<<<<

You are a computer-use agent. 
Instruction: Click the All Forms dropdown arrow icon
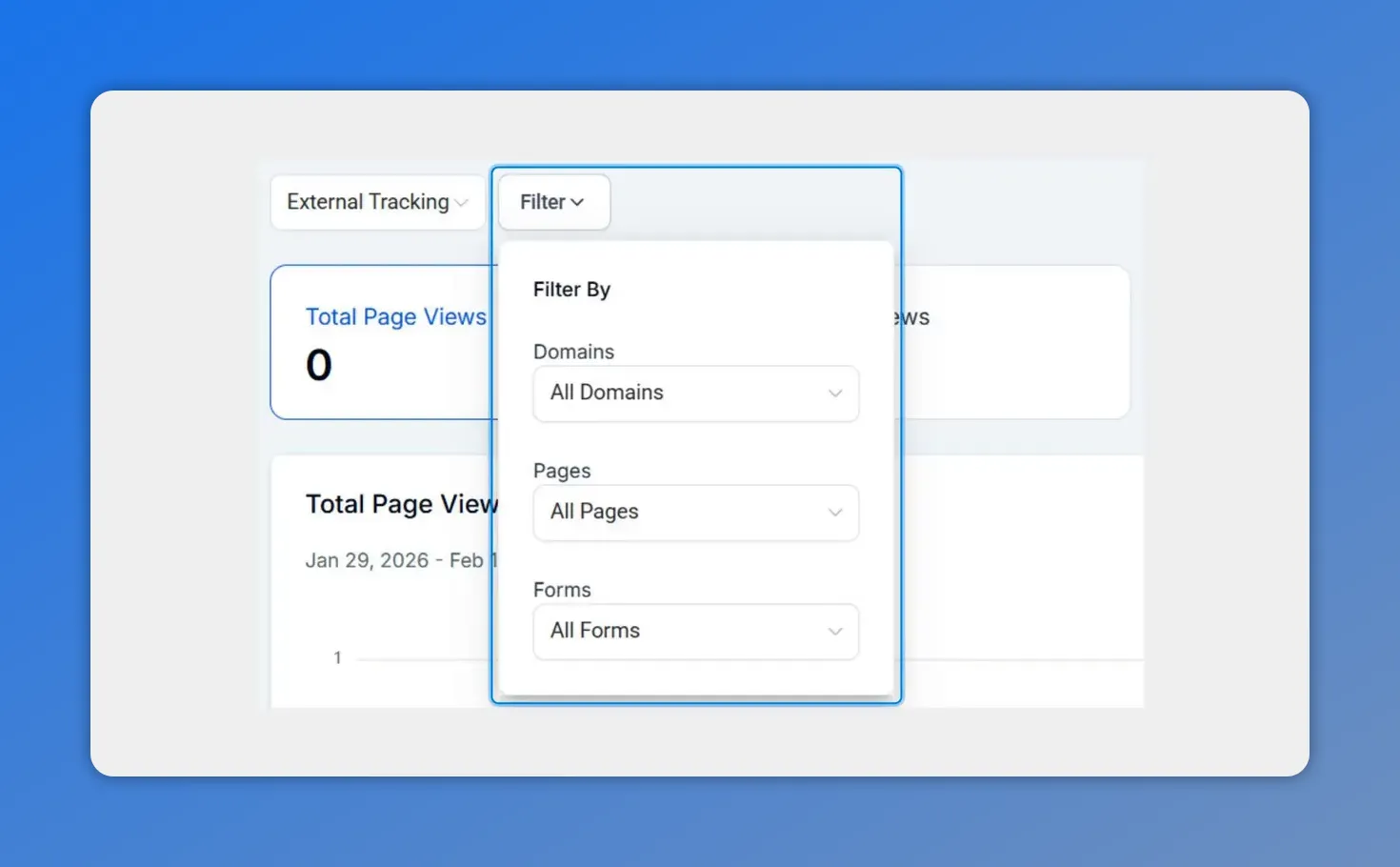835,632
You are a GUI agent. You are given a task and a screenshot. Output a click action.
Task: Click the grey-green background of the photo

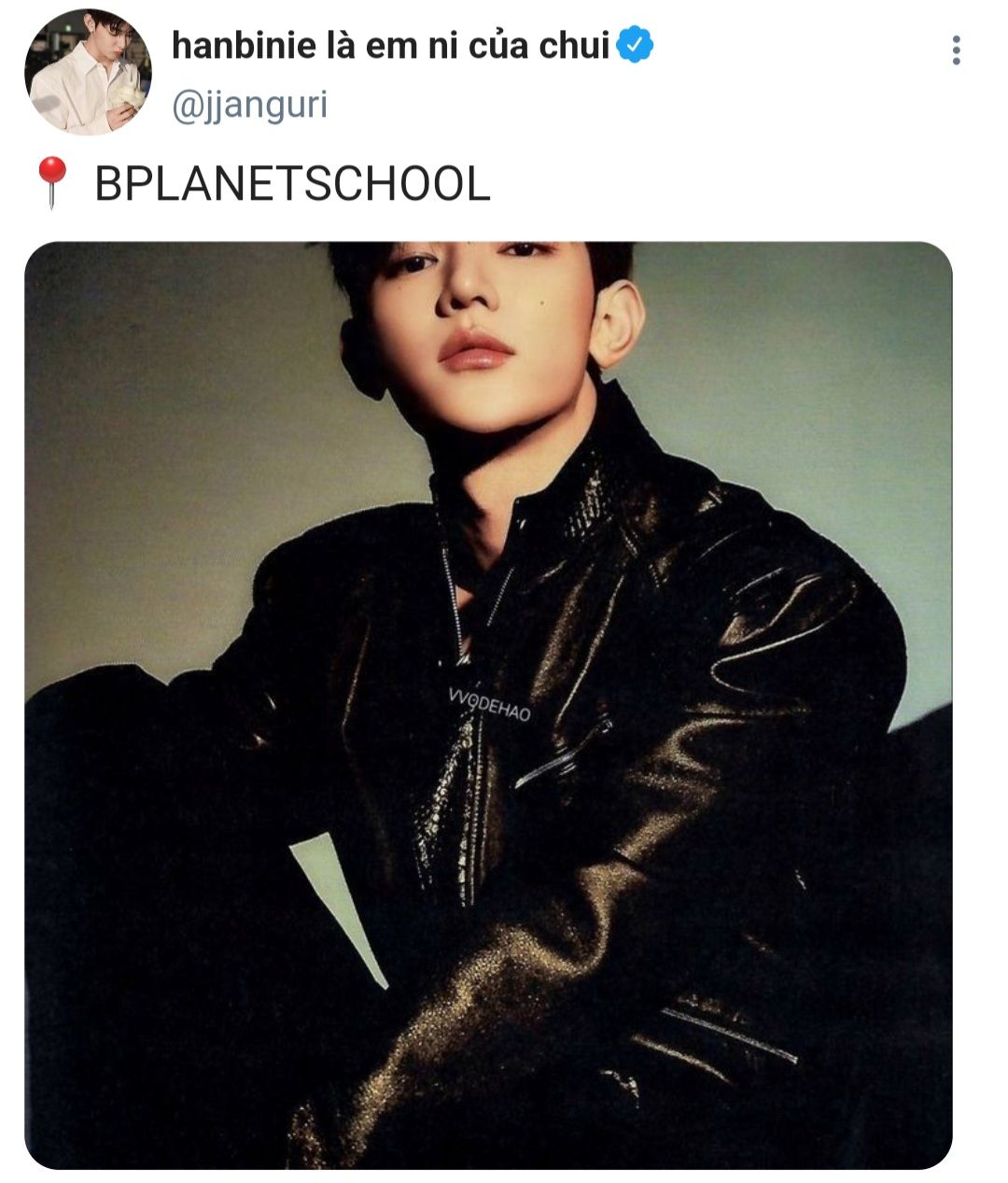(168, 420)
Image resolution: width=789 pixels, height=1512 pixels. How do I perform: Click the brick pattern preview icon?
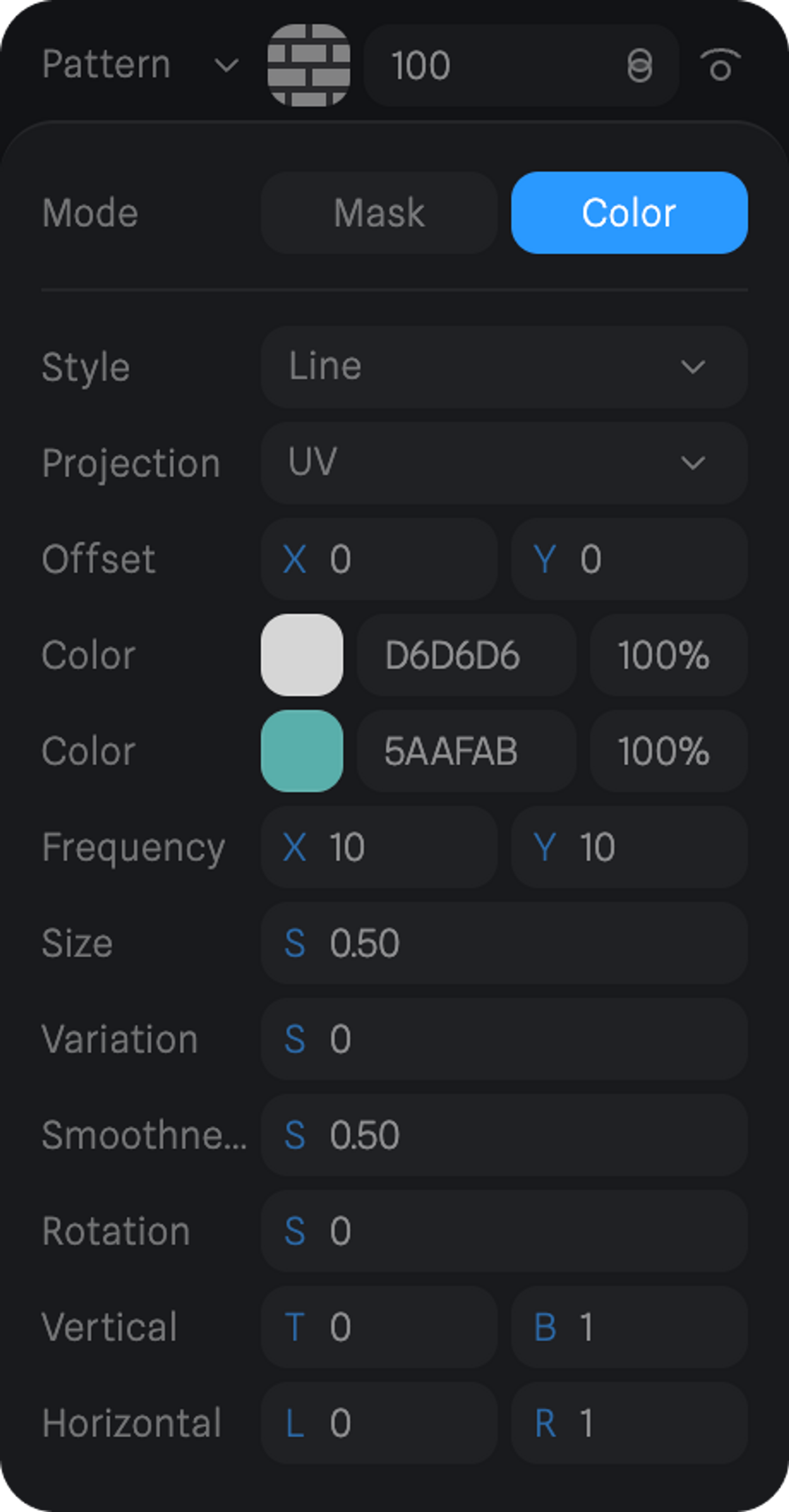point(308,65)
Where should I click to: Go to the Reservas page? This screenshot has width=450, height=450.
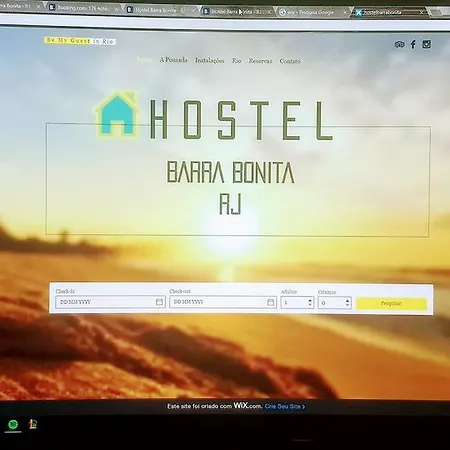260,61

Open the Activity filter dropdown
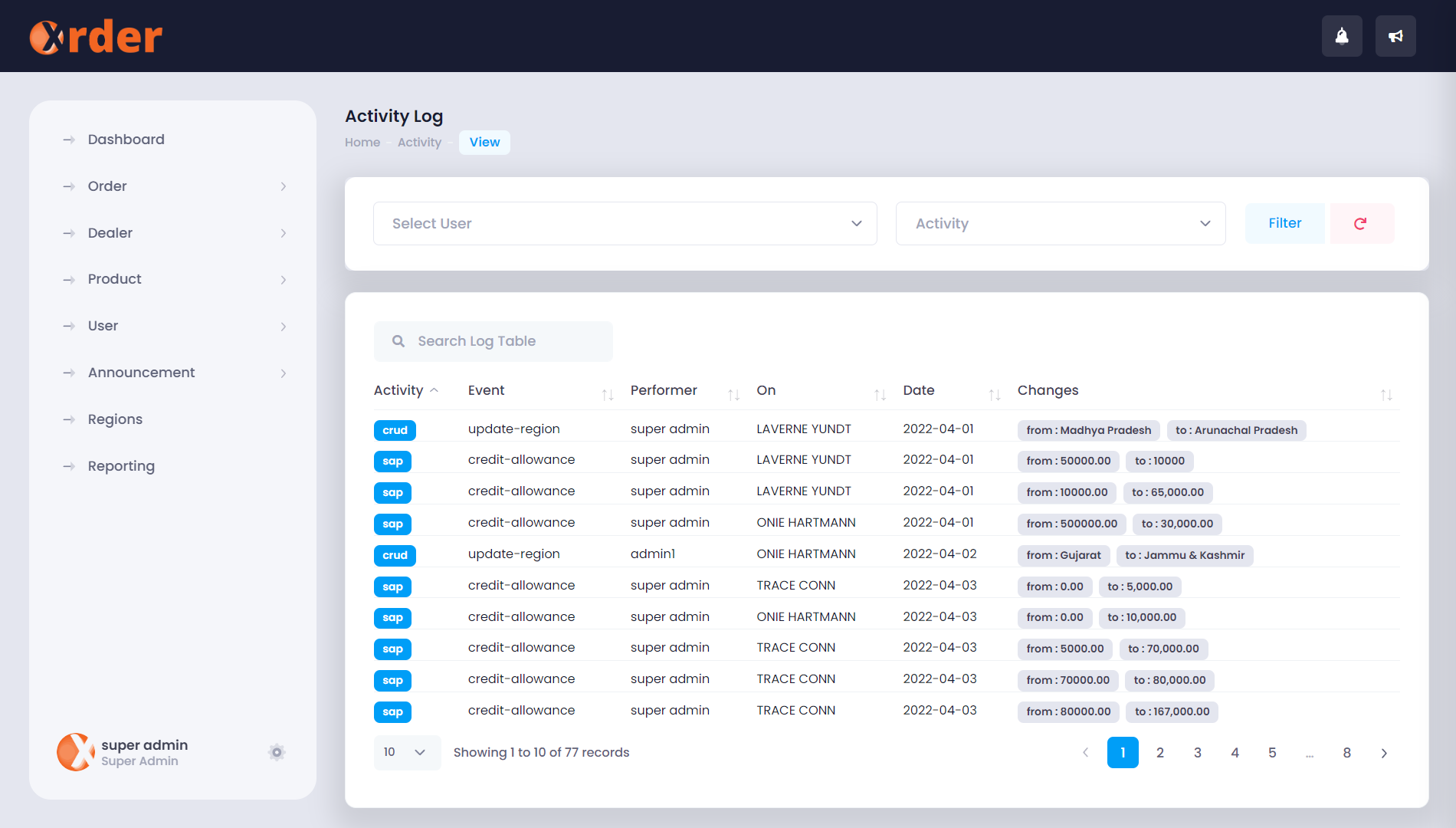[x=1060, y=224]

>>>>

Problem to work on: Select all lines with the word "agent" from the entries above.

Output of the exercise:
You are a computer-use agent. 
You are a GUI agent. You are given a task and a screenshot. Output a click action.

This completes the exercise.